● ESERCIZI DA SVOLGERE
A) Rispondi a queste domande sul testo su Osho:
(i) In quale deserto fu costruita Rajneeshpuram?
(ii) Con quale metallo pesante fu avvelenato Osho?
(iii) In quanti paesi fu vietato l'ingresso a Osho?
B) Trascrivi, identico, il brano del testo su Osho che inizia con le parole "In America Osho" e si chiude dopo le parole "con persona alcuna.".
C) Scrivi il seguito del testo su Osho, cominciando subito dopo la sua ultima frase.

In America Osho voleva tentare il suo più grande esperimento: Rajneeshpuram, una città eretta nel deserto dell’Oregon, la città della meditazione e della ricerca spirituale, estesa su un terreno di decine di migliaia di acri.

 

Dopo un inizio passionale e travolgente, l'intolleranza culturale dei residenti locali, ma più di tutto una serie di scandali costruiti a tavolino intorno alla sua scomoda figura, gli costarono il carcere, dove trascorse qualche buona decina di giorni senza la possibilità di comunicare con persona alcuna.

 

Infine arrivò l’avvelenamento con il Tallio, un metallo pesante con una tossicità mortale ed a rilascio lento.

 

Tornato a Puna, dopo essere stato interdetto (su pressioni americane) dall’ingresso in ben ventuno paesi, Osho creò un laboratorio di crescita, che ancora oggi richiama da ogni parte del mondo ricercatori del vero, fedeli alla professione dei suoi insegnamenti e speranzosi di trovare in questo habitat immerso nella meditazione quello stimolo essenziale per rivoluzionare il proprio equilibrio interiore, in cerca dell’amore ed in fuga dall’ipocrisia così tanto osteggiata dal Maestro, insieme a ogni tipo di gerarchia psicologica e sociale.

 

Comprensibile, in chiave strettamente politica, l’atteggiamento del governo americano, spaventato anche dal numero cospicuo e crescente dei suoi discepoli...

● MATERIALE FORNITO
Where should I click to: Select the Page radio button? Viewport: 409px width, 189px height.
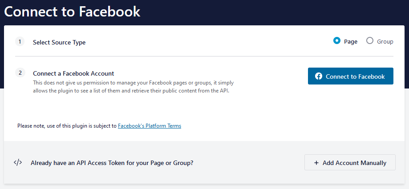click(x=337, y=41)
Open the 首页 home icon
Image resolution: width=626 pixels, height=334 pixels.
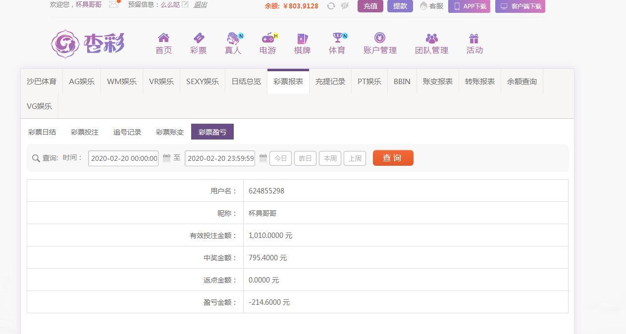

● LE RISPOSTE
A)
(i) Nel deserto dell'Oregon.
(ii) Con il tallio.
(iii) In ventuno paesi.

B)
In America Osho voleva tentare il suo più grande esperimento: Rajneeshpuram, una città eretta nel deserto dell’Oregon, la città della meditazione e della ricerca spirituale, estesa su un terreno di decine di migliaia di acri.

 

Dopo un inizio passionale e travolgente, l'intolleranza culturale dei residenti locali, ma più di tutto una serie di scandali costruiti a tavolino intorno alla sua scomoda figura, gli costarono il carcere, dove trascorse qualche buona decina di giorni senza la possibilità di comunicare con persona alcuna.

C)
 

 

 

Osho Rajneesh abbandonò il suo corpo il 19 gennaio del 1990, l’ultimo tra i suoi gesti terreni.

 

Nell’ultimo anno di vita aveva pesantemente accusato gli effetti dell’avvelenamento, pur non facendone mostra con nessuno fino alla fine, quando affermò che la sua morte era stata un deliberato omicidio a sfondo politico e sociale, per evitare, in ultimo, che troppa gente potesse aderire al suo rifiuto per le posizioni ideologiche frutto del potere politico.

 

La sorpresa della sua morte suscitò clamori e disperazione, con migliaia di discepoli che ballarono come mai prima intorno al suo corpo che bruciava e poi intorno alle sue ceneri.

 

I suoi libri, o meglio le trascrizioni dei suoi discorsi, sono oggi centinaia, tradotti e leggibili in decine di lingue, spesso disponibili anche in versione audio e video. In questi discorsi, la mente umana viene analizzata come forse mai prima, esplorata nelle sue più sottili pieghe, attraverso lo studio della psicologia, delle emozioni, del corpo, della morale e della storia, passando dalle religioni alla politica e alla società moderna.

 

Elemento di marcata originalità nelle opere di Osho è il suo interesse per la tradizioni spirituali orientali e la sua capacità di adattare alcuni concetti millenari, nonché pratiche meditative che vengono da lontano, al moderno uomo occidentale.

 

Si può riconoscere tra le sue idee una vera e propria mistura di aspetti propri delle filosofie orientali come Buddismo, Induismo, Taoismo, e di alcuni tratti del pensiero occidentale, dalla psicologia junghiana all'antica filosofia greca.

 

Elemento fondamentale della sua filosofia fu in fondo l'amore, inteso come supremo ponte verso il divino.

 

Mai nato, mai morto, ha solo visitato il pianeta Terra tra l'11 dicembre 1931 e il 19 gennaio 1990.

Con queste parole Osho dettò il suo epitaffio.